:: DIRECTIONS ::
Search term "Share": copy each line of the records that contains it.

(Extracted data entries)
===============
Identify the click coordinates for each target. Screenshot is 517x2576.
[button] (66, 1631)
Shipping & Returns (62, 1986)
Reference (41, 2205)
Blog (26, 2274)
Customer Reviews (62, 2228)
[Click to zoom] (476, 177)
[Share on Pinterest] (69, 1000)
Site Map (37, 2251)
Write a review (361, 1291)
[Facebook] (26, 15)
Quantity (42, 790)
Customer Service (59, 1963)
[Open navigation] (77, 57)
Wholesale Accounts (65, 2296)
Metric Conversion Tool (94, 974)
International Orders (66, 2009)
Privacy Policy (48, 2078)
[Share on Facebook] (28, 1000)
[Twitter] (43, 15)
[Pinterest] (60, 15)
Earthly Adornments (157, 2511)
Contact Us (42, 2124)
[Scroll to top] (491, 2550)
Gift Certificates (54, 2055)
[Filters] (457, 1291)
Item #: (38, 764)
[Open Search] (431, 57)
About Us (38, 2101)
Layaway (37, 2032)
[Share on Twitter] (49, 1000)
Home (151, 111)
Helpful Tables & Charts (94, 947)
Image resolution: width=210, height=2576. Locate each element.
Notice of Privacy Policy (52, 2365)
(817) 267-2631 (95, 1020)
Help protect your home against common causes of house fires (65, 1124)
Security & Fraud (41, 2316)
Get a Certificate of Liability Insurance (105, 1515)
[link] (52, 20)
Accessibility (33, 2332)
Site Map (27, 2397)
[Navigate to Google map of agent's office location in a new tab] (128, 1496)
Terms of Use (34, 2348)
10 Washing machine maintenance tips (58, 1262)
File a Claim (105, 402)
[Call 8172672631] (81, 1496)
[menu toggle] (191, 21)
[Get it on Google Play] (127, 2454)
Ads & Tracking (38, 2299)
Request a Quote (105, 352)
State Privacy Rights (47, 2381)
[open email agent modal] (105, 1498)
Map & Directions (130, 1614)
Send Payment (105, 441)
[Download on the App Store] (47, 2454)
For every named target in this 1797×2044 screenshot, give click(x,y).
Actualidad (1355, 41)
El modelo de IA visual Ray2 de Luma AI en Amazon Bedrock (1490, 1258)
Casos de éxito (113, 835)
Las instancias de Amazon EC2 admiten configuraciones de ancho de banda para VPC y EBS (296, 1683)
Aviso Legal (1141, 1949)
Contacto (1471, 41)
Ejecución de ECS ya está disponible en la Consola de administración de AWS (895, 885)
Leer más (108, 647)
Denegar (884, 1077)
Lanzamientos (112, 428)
===============
:: SOLUTION TO THIS TASK ::
[Share on Pinterest] (69, 1000)
[Share on Facebook] (28, 1000)
[Share on Twitter] (49, 1000)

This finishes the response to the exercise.